--- Material shown ---
┌────────

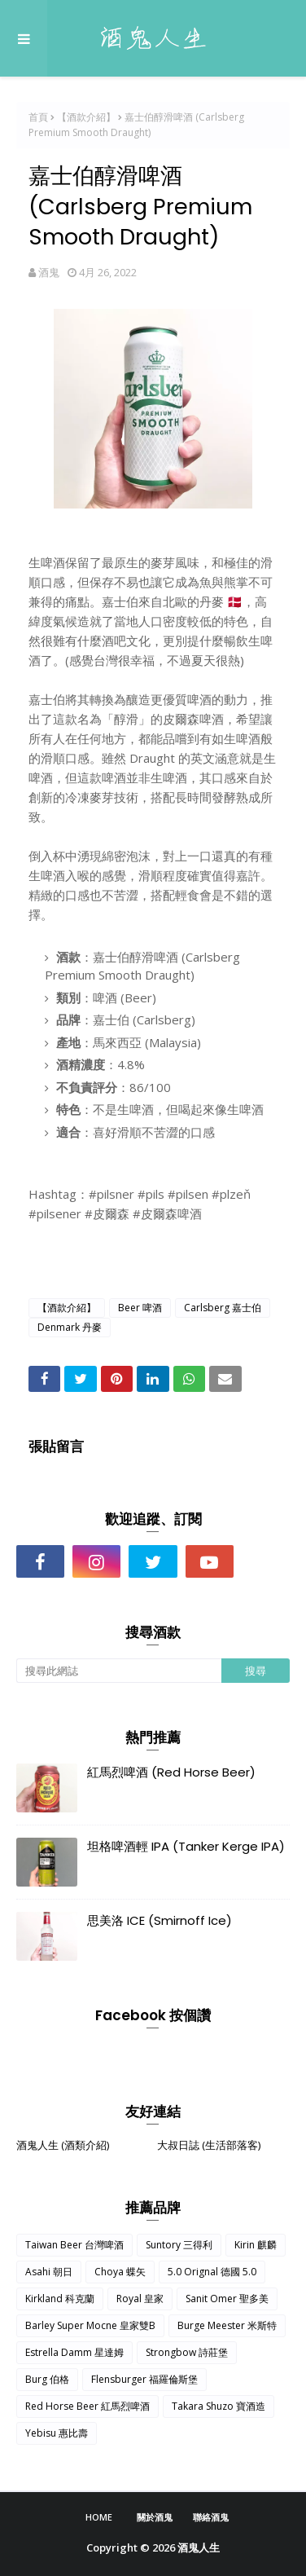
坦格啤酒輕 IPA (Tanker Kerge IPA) (186, 1846)
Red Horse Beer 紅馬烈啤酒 (87, 2406)
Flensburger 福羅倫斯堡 (144, 2379)
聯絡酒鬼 (211, 2517)
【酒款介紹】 (86, 117)
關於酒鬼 (155, 2517)
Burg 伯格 (47, 2379)
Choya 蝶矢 (120, 2272)
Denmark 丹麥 (69, 1327)
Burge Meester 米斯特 (227, 2325)
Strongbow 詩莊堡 (187, 2352)
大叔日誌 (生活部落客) (208, 2145)
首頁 (38, 117)
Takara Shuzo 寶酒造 (218, 2406)
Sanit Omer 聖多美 (227, 2298)
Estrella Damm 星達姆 (74, 2352)
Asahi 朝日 (48, 2272)
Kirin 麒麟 (255, 2245)
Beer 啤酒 (140, 1307)
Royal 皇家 (140, 2298)
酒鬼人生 (198, 2547)
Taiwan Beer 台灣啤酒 (74, 2245)
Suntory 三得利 (179, 2245)
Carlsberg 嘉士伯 (222, 1307)
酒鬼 (48, 272)
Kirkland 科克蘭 (59, 2298)
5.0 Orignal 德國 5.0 (212, 2272)
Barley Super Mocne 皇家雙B (90, 2325)
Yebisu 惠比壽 (56, 2433)
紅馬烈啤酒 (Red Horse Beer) (171, 1772)
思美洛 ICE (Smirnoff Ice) (159, 1920)
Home (98, 2517)
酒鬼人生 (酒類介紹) (62, 2145)
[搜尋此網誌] (118, 1670)
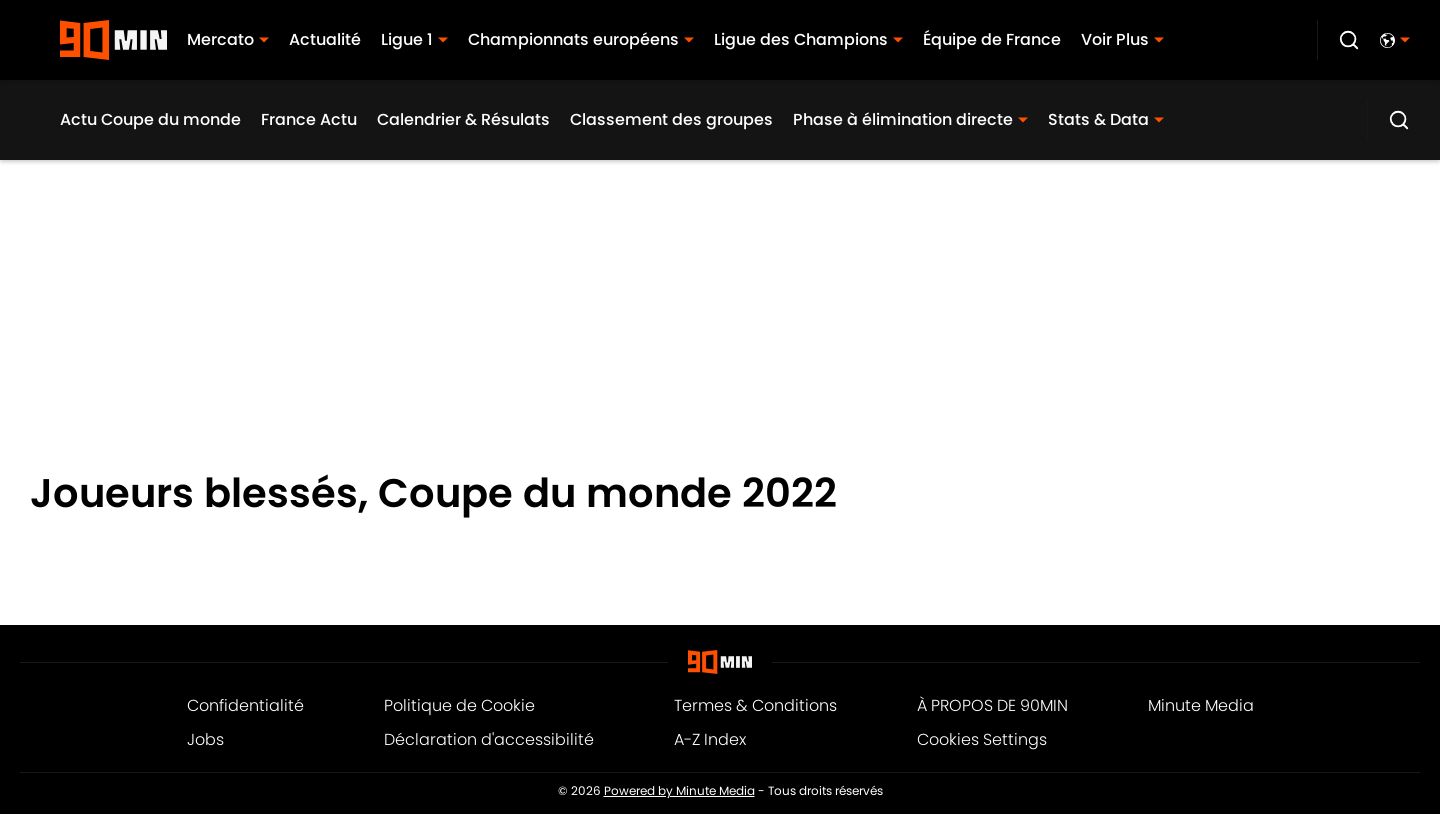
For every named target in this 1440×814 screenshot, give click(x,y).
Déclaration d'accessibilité (489, 739)
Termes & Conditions (755, 705)
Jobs (205, 739)
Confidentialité (245, 705)
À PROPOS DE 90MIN (992, 705)
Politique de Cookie (459, 705)
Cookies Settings (982, 739)
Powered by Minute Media (679, 791)
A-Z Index (710, 739)
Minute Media (1201, 705)
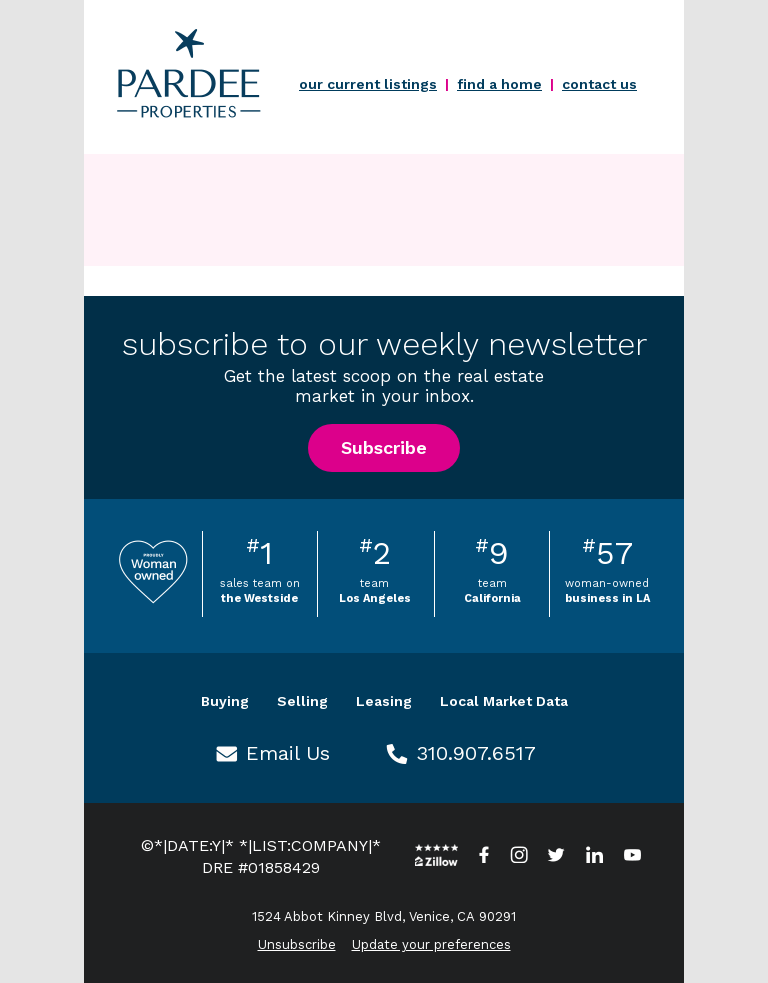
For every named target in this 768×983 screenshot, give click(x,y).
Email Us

└────────

--- Exercise description ---
Please reproduce the entries above word for word, starting with the line that contains "À PROPOS DE 90MIN (992, 705)" and going on through the final line of the entries, with the pictures left out.

--- Exercise solution ---
À PROPOS DE 90MIN (992, 705)
Politique de Cookie (459, 705)
Cookies Settings (982, 739)
Powered by Minute Media (679, 791)
A-Z Index (710, 739)
Minute Media (1201, 705)
For every named target in this 768×983 screenshot, give click(x,y).
Email Us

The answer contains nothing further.